▶ Quoted passage
Some of the most successful owners, executives, and investors remain unaware of a potent tool that nonprofits can use: securities-based lending. As its name implies, a securities-based loan is a line of credit secured by eligible securities contained in a brokerage account. The two major types of securities-based loans are purpose loans and nonpurpose loans; however, this discussion will focus only on the nonpurpose variety. These can be used for any suitable need, except to purchase, carry, or trade marketable securities or to repay margin debt that was used to purchase, carry or trade securities. This is an important distinction with implications for maintenance requirements (discussed later).

In order to best advise nonprofit entities, CPAs should be familiar with what this method is, how it works, and its benefits and drawbacks. They should also be alert to the potential uses and misuses of securities-based lending.

How Does It Work?

A lender evaluates the eligible securities contained in the applicant's brokerage account and advances a percentage of the underlying securities' market value in the form of a loan or line of credit. The lender determines each security's advance rate, which is a function of its risk (e.g., volatility or fluctuations in value). The more volatile the security, the less one can borrow against it. Thus, a U.S. Treasury bond will typically receive a higher advance rate than a blue-chip stock. This is because the security serves as the lender's protection in the event of a default. If a lender advances 100% of a stock's value and the stock prices falls on day one, the lender immediately has a portion of the loan at risk.

A simple example can illustrate this concept. Suppose a nonprofit has a $20 million investment portfolio, composed of 50% blue-chip stocks and 50% U.S. Treasury bonds. The line of credit may look like the examples in the Exhibit. The nonprofit pledges the $20 million investment portfolio and receives a $15.5 million line of credit, or 77.5% of the portfolio's market value.

[Entries on where items show up]

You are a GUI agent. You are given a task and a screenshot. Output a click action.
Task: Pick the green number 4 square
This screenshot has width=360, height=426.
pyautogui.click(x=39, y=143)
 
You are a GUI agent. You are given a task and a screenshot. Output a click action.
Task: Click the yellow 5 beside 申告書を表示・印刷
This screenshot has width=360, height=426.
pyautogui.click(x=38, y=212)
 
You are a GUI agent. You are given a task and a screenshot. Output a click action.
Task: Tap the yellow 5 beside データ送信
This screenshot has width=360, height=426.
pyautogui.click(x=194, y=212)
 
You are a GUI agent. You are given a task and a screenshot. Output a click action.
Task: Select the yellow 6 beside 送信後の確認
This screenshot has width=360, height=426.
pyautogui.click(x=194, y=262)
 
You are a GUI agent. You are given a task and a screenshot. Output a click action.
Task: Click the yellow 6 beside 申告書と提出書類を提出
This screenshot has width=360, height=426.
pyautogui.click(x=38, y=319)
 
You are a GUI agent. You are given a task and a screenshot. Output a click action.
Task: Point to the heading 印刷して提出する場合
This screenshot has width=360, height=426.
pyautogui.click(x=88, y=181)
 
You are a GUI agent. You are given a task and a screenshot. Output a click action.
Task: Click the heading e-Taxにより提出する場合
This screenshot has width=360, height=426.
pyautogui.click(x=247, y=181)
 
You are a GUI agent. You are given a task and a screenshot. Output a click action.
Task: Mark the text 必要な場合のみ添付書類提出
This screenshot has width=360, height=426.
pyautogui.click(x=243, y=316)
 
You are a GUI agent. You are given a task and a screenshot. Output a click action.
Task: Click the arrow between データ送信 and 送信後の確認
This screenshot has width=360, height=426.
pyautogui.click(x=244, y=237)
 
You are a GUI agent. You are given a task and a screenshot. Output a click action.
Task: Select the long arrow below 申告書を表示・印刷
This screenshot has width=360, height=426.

▶ Goal of the exercise
In the passage on securities-based lending above the entries, rewrite the stretch from "Some of the" through "requirements (discussed later).", changing "securities-based lending" to "securities-backed lending".

▶ Expected answer
Some of the most successful owners, executives, and investors remain unaware of a potent tool that nonprofits can use: securities-backed lending. As its name implies, a securities-based loan is a line of credit secured by eligible securities contained in a brokerage account. The two major types of securities-based loans are purpose loans and nonpurpose loans; however, this discussion will focus only on the nonpurpose variety. These can be used for any suitable need, except to purchase, carry, or trade marketable securities or to repay margin debt that was used to purchase, carry or trade securities. This is an important distinction with implications for maintenance requirements (discussed later).